◆ **Описание задания**
Преобразуйте в таблицу Markdown строки начиная со строки, содержащей «The image size», и до самой последней строки, обе включительно. Используйте колонки «№» для номера и «Строка» для самой строки, пропустите пустые строки и не включайте изображения в ответ.

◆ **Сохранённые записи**
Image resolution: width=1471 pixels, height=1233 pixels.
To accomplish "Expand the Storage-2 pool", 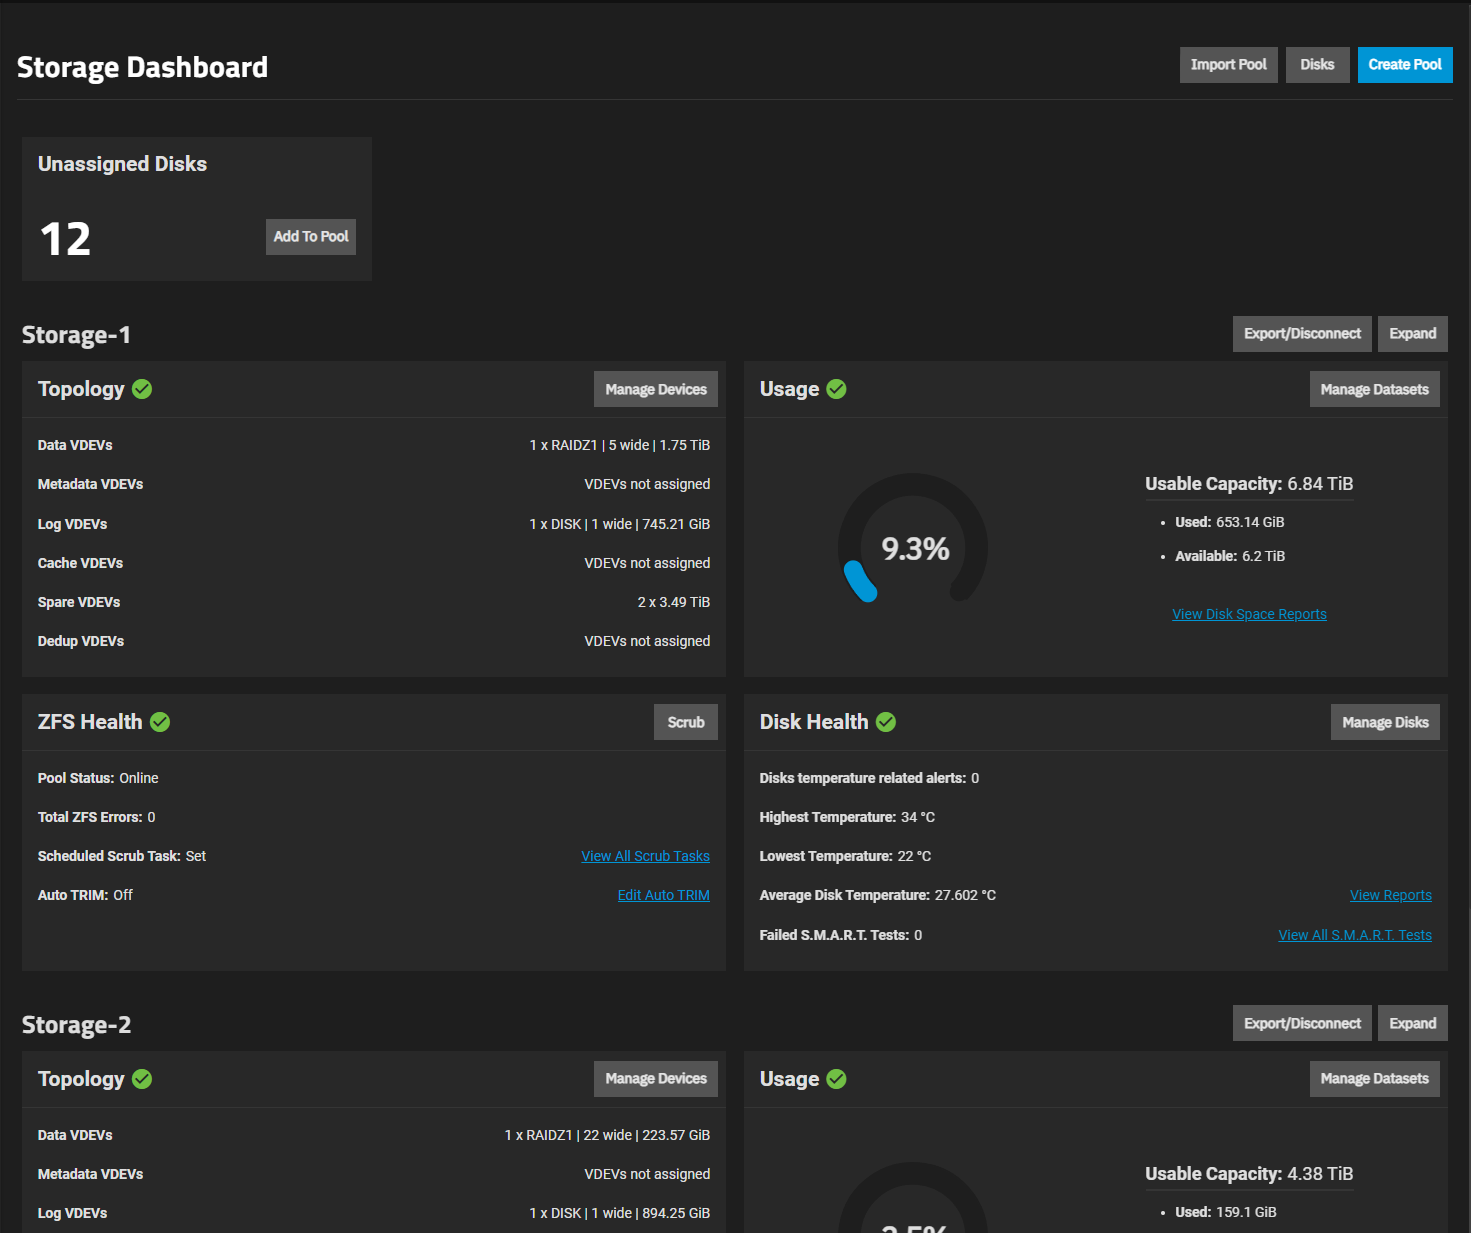I will [1412, 1023].
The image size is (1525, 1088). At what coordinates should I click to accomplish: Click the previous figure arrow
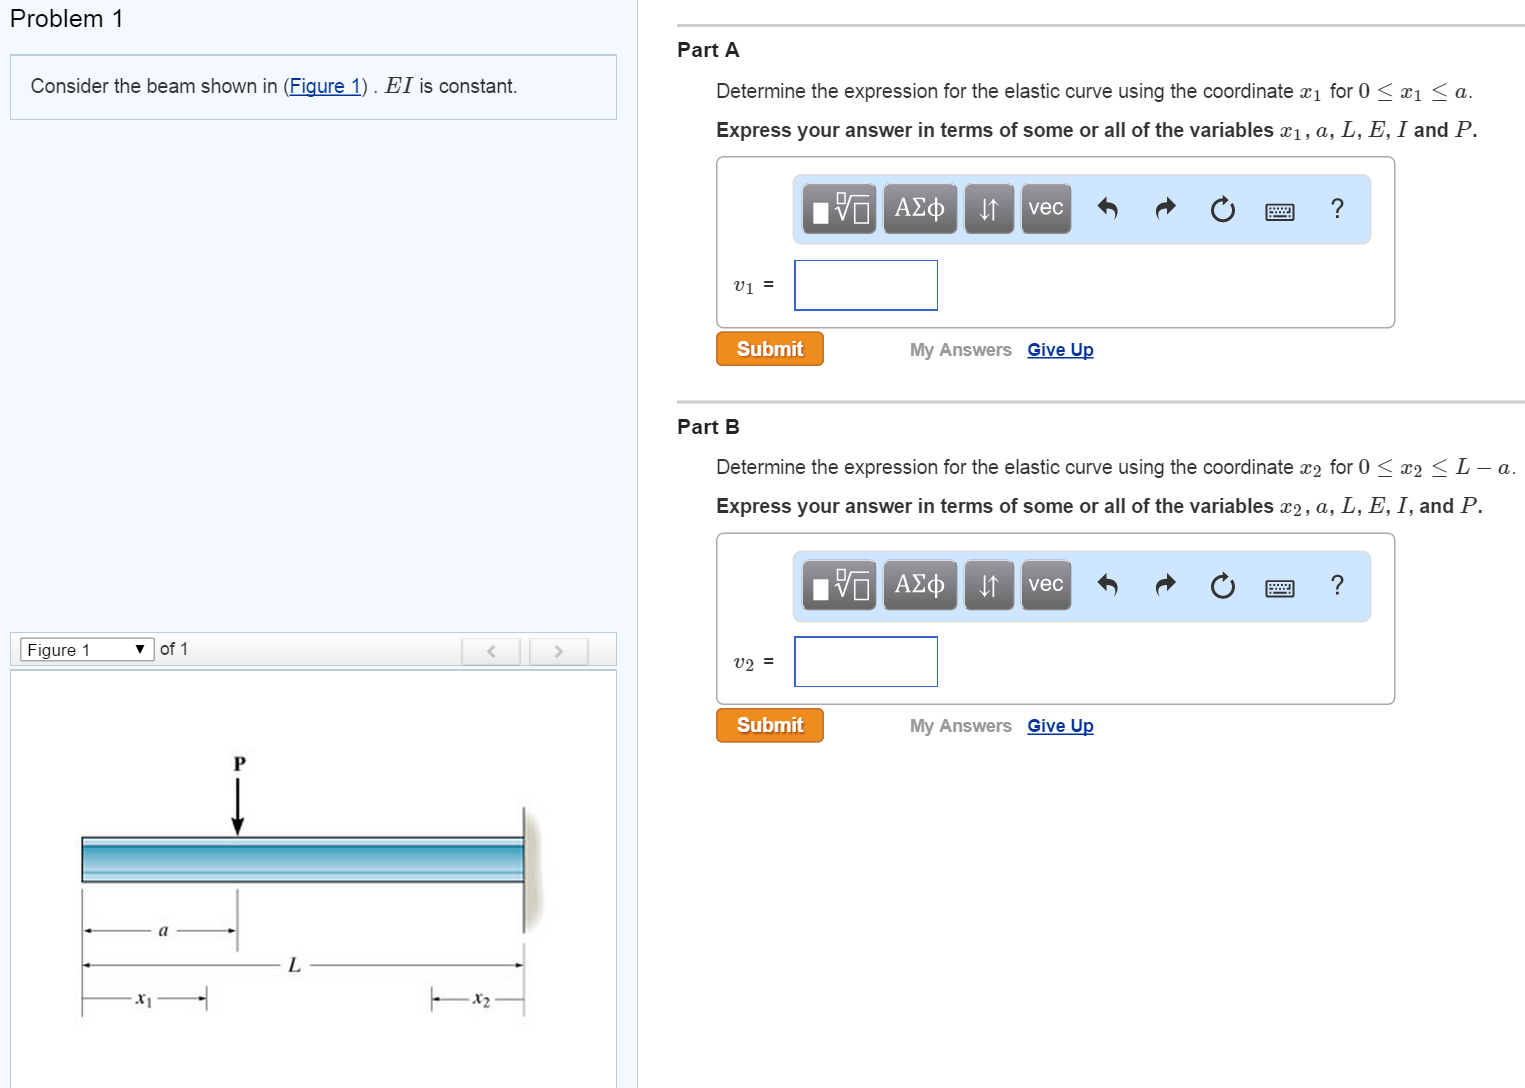click(x=490, y=650)
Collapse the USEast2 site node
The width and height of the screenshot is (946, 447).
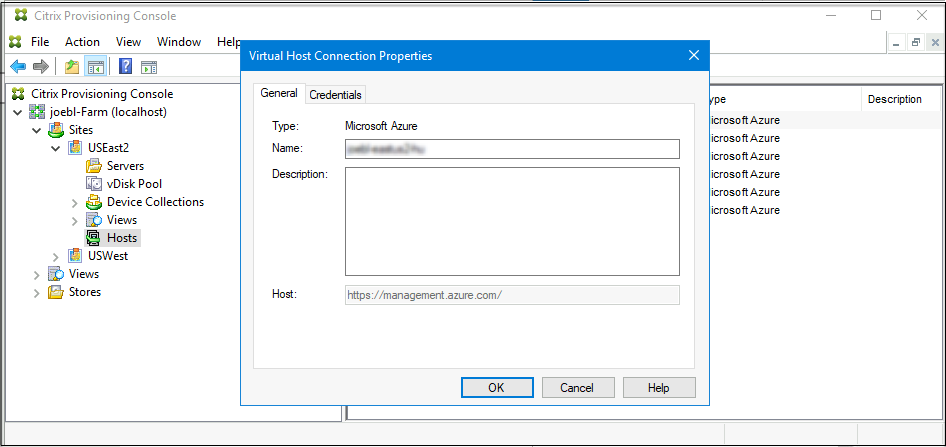coord(56,148)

◆ **Решение задания**
| № | Строка |
|---|---|
| 1 | The image size is (1525, 1088). At what coordinates should I click to accomplish: Click the previous figure arrow |
| 2 | click(x=490, y=650) |
| 3 | Collapse the USEast2 site node |
| 4 | The width and height of the screenshot is (946, 447). |
| 5 | coord(56,148) |